# Records from a dataset
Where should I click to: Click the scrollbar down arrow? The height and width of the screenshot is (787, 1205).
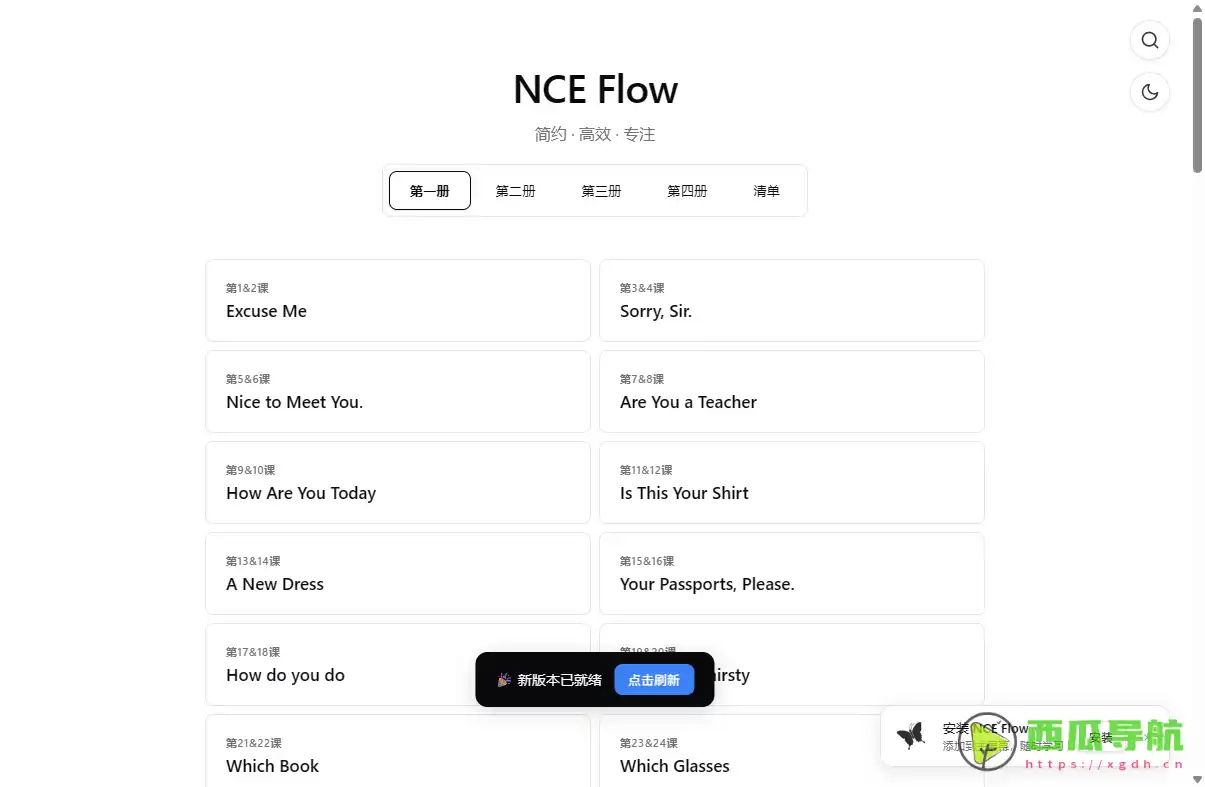[x=1197, y=779]
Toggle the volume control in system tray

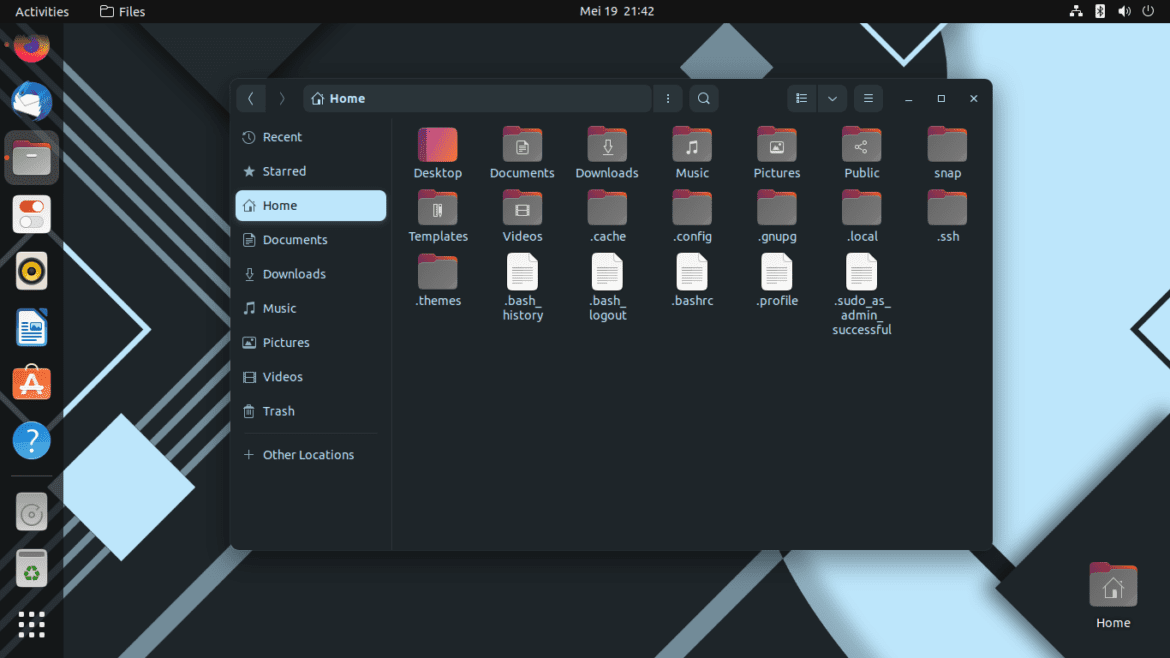pyautogui.click(x=1123, y=11)
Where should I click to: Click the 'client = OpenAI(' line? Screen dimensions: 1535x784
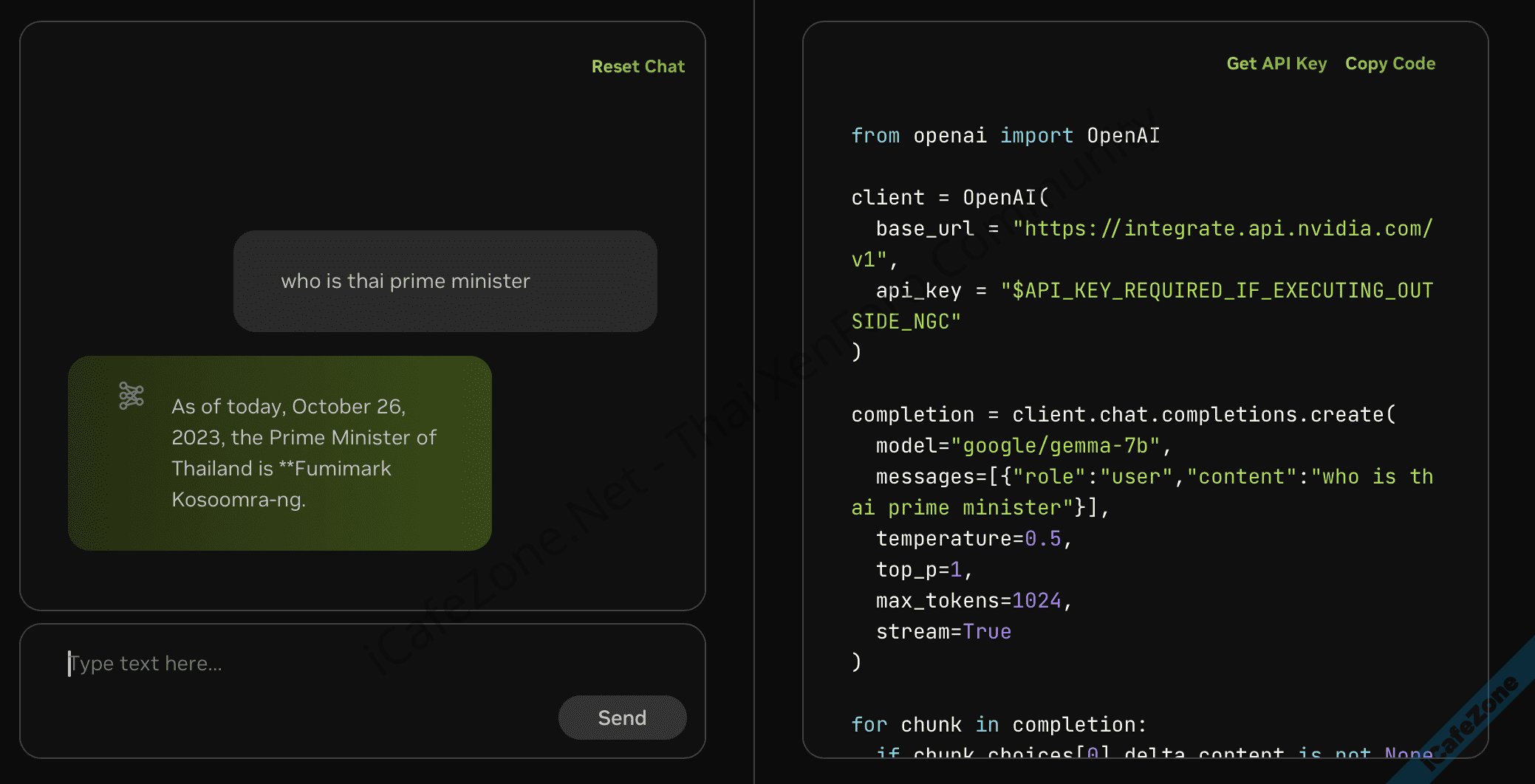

# Required action
Reproduce every entry word for word, but omit the pictures.

# Your response
Where should I click to: Click the scrollbar down arrow? The height and width of the screenshot is (787, 1205).
[x=1197, y=779]
Toggle the volume control in system tray

pyautogui.click(x=1123, y=11)
Where should I click to: Click the 'client = OpenAI(' line? Screen dimensions: 1535x784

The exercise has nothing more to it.